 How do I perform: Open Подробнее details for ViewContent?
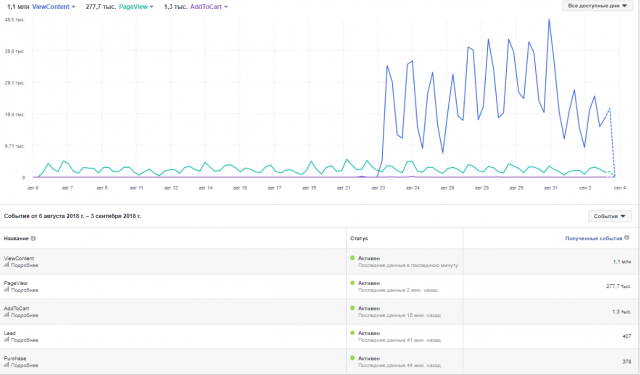(24, 265)
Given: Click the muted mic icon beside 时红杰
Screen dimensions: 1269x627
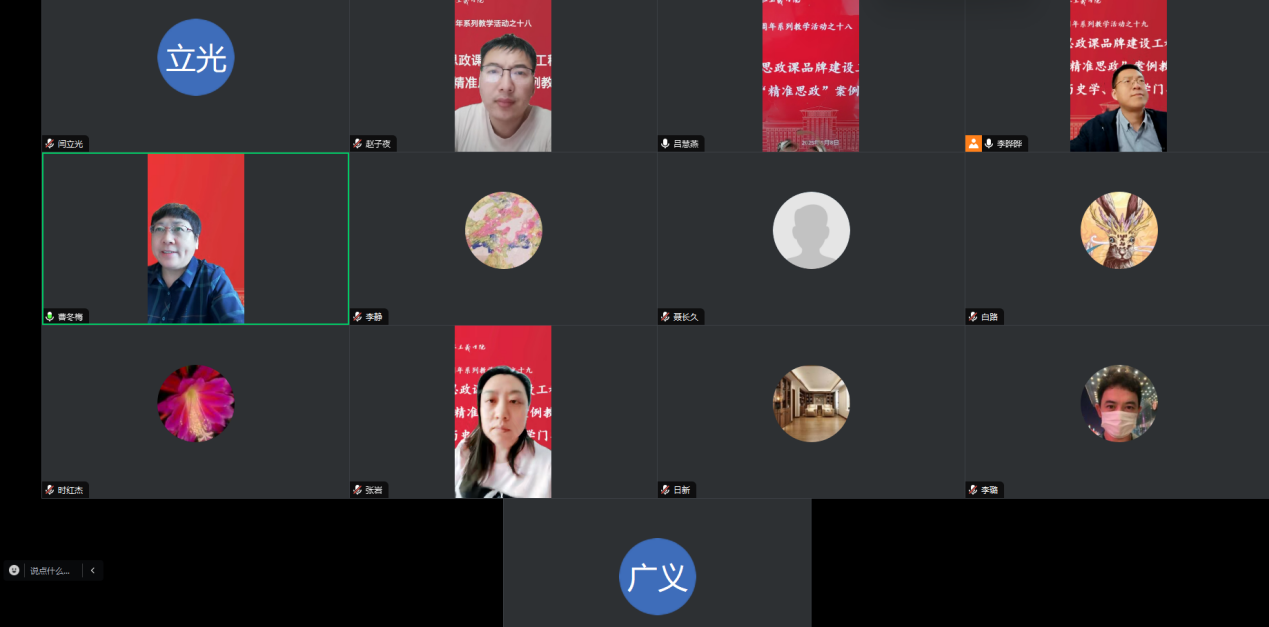Looking at the screenshot, I should click(50, 490).
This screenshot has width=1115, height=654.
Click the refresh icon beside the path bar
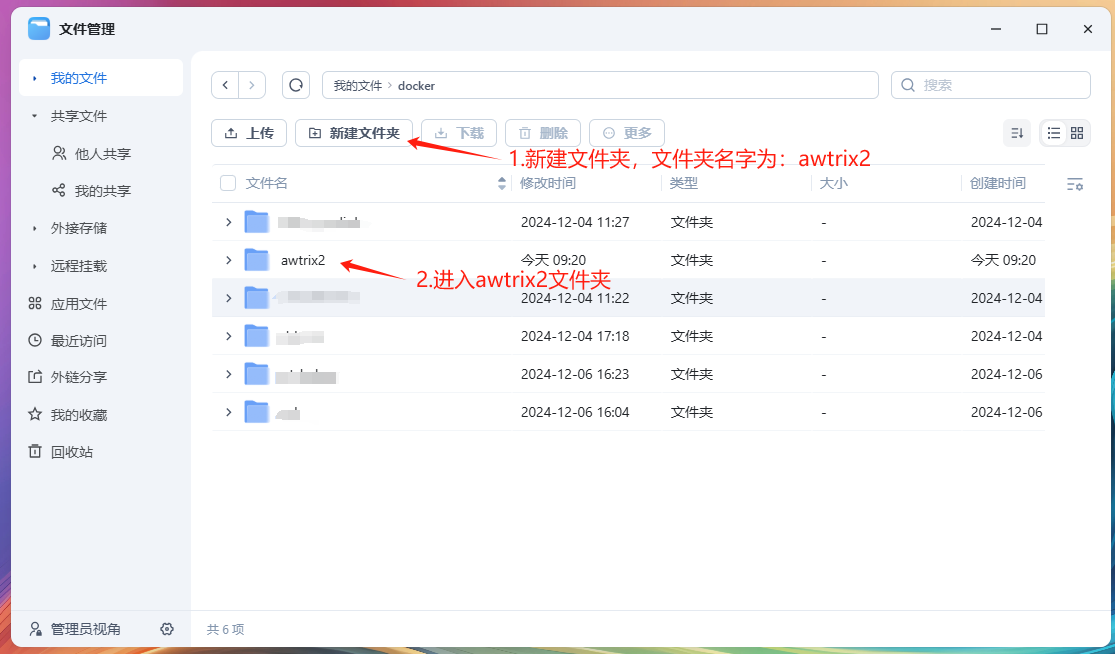(x=296, y=85)
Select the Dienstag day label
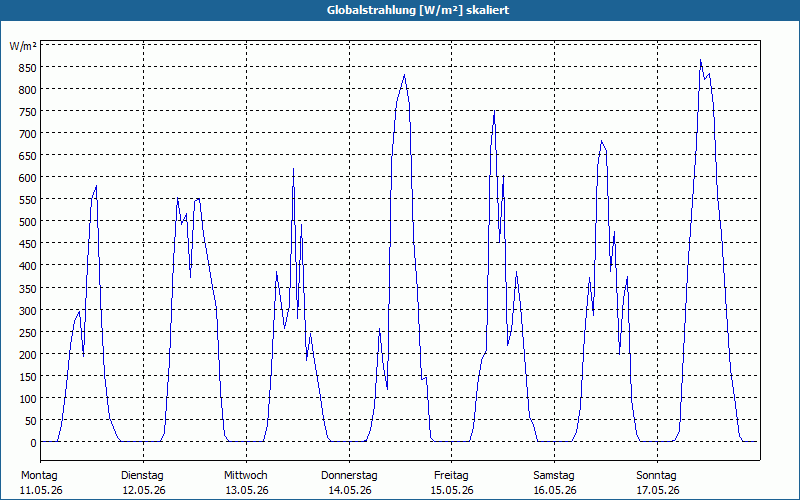 click(142, 476)
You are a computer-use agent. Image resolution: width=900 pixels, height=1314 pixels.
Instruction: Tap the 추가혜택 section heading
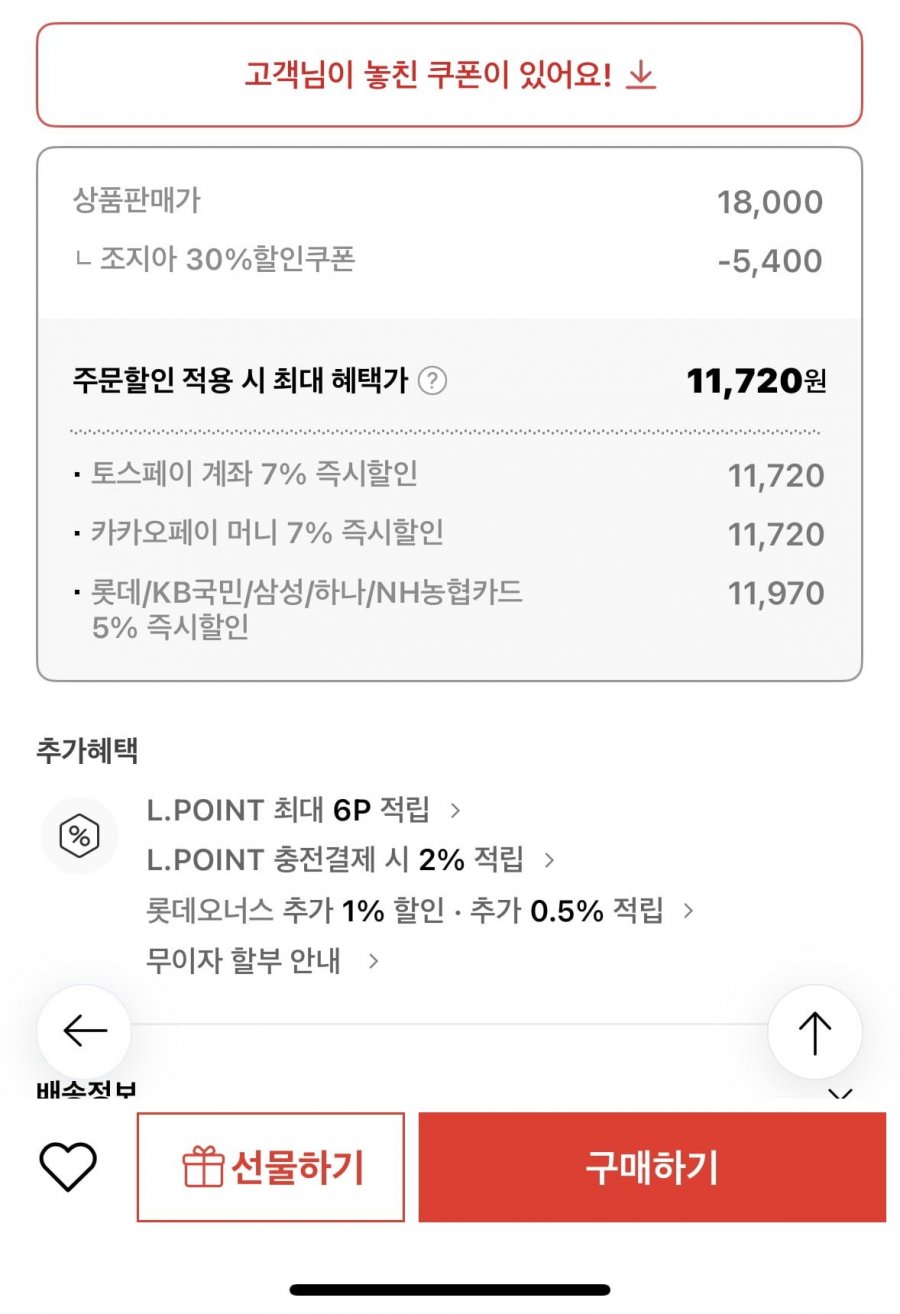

::::

◆ What to do: Please print exactly the lines running from the line with "Given: Click the muted mic icon beside 时红杰" through the final line of the material, and nothing more. Keep pictures out.

◆ Exercise output:
Given: Click the muted mic icon beside 时红杰
Screen dimensions: 1269x627
Looking at the screenshot, I should click(50, 490).
This screenshot has width=1115, height=654.
Click the refresh icon beside the path bar
(x=296, y=85)
Select the Dienstag day label
 click(142, 476)
You are a computer-use agent. Image resolution: width=900 pixels, height=1314 pixels.
Instruction: Tap the 추가혜택 section heading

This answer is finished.